Collected data ::
****************

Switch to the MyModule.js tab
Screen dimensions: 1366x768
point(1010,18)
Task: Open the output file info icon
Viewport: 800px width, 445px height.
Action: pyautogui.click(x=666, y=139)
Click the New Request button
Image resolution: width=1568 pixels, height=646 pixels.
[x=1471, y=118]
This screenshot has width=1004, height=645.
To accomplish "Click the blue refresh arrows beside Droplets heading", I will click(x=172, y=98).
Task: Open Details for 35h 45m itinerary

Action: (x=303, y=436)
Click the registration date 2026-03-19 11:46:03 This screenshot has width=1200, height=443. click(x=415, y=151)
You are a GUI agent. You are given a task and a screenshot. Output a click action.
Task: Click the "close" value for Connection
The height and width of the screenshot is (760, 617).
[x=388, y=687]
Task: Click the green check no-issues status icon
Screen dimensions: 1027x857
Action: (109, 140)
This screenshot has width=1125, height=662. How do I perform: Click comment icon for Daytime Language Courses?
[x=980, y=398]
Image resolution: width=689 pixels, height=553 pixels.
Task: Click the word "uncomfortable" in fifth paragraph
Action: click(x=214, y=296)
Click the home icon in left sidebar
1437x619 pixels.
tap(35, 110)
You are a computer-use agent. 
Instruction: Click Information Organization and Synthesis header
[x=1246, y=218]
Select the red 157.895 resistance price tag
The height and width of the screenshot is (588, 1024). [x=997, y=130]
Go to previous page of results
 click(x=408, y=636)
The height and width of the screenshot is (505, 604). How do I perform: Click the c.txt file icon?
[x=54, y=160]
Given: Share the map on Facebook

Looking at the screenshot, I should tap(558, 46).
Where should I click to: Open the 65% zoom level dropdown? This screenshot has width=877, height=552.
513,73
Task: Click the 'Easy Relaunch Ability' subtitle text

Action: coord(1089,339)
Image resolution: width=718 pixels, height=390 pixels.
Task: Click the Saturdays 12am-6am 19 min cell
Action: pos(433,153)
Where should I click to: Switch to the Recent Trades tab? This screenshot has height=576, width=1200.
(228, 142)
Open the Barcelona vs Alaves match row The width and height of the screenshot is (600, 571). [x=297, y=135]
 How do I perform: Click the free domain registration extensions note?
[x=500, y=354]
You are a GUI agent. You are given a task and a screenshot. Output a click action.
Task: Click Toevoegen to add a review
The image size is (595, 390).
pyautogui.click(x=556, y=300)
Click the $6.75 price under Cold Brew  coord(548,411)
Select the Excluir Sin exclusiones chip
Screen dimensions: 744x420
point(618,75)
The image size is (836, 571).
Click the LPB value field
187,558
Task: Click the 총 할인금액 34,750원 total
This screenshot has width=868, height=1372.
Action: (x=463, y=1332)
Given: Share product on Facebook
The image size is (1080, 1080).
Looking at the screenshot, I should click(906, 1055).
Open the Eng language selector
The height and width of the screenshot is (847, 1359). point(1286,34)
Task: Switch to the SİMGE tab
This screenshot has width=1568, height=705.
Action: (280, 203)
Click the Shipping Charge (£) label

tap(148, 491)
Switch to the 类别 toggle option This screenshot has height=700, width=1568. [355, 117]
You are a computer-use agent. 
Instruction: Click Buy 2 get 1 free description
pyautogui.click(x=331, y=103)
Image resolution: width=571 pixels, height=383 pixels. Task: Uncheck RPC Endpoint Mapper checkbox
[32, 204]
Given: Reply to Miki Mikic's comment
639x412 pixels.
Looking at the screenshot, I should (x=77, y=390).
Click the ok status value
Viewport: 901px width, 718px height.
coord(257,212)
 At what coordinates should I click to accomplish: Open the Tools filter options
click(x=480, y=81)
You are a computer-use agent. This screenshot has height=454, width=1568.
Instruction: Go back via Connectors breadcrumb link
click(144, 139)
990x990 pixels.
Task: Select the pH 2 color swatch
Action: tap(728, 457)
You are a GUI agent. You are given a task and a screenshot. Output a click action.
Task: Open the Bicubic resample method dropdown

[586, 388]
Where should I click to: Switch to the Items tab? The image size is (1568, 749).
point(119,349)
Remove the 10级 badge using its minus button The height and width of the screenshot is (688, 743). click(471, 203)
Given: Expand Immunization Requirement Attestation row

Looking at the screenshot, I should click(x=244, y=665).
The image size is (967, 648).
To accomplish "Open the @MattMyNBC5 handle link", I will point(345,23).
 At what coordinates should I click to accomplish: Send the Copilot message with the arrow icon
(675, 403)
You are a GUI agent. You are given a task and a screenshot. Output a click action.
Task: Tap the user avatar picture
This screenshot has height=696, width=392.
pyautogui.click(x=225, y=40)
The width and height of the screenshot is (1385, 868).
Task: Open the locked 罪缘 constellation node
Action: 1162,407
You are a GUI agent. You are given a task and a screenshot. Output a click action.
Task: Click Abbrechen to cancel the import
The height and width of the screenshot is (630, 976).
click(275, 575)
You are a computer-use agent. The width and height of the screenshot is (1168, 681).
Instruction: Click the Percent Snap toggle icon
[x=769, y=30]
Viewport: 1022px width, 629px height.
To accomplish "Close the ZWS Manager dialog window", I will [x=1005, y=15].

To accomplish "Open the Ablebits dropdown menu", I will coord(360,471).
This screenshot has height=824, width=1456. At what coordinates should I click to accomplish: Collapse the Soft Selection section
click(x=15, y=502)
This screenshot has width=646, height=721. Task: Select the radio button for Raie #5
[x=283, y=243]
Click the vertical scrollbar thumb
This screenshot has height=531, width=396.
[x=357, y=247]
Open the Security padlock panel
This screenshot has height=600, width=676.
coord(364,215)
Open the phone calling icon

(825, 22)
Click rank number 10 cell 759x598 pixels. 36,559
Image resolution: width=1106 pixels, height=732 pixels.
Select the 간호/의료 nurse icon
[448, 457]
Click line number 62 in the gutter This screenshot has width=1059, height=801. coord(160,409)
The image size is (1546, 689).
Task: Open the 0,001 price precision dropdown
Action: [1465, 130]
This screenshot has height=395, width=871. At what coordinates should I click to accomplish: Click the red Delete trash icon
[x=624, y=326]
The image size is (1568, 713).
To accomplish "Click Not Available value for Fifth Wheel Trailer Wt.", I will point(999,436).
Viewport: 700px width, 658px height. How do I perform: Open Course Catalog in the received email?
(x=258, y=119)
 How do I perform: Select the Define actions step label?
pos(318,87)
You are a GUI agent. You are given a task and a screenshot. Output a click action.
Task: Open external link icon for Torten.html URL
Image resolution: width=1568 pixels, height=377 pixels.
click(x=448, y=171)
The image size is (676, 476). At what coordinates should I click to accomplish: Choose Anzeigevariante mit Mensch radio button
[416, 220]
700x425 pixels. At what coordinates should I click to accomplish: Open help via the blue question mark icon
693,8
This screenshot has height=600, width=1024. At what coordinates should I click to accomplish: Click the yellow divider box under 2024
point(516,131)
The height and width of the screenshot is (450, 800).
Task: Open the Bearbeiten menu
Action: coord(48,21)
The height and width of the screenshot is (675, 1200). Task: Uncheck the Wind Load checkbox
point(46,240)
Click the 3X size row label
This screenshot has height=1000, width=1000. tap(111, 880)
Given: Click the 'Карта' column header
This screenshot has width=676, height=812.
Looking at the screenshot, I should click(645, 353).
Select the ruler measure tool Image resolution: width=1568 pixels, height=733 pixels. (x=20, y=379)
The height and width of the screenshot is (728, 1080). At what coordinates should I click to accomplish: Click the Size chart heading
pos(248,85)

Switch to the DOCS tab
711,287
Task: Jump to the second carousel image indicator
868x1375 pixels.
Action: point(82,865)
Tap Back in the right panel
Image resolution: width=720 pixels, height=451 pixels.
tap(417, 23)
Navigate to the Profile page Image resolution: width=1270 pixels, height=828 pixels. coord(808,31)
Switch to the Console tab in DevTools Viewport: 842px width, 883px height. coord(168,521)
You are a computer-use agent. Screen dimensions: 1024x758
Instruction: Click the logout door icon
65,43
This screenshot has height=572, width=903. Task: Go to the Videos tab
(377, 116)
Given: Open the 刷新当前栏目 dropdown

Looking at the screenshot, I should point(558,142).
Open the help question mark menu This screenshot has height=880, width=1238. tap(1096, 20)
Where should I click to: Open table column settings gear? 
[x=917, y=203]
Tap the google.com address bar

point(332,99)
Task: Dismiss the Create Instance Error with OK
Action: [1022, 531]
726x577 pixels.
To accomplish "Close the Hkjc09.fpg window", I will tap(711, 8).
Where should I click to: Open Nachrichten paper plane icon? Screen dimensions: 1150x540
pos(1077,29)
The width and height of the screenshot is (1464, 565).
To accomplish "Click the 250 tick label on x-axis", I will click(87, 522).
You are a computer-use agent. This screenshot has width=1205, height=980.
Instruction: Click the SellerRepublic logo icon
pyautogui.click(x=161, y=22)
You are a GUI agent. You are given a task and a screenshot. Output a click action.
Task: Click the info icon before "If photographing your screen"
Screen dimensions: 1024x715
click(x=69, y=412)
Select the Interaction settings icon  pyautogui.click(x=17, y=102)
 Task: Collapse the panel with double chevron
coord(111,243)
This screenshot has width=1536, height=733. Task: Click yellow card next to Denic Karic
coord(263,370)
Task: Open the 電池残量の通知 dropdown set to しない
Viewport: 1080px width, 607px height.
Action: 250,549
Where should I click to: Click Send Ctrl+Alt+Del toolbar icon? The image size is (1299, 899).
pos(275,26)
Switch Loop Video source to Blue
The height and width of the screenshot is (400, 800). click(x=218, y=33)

****************

Work to be completed :: Copy each line containing the word "window" from the data.

Expected answer ::
To accomplish "Close the ZWS Manager dialog window", I will [x=1005, y=15].
To accomplish "Close the Hkjc09.fpg window", I will tap(711, 8).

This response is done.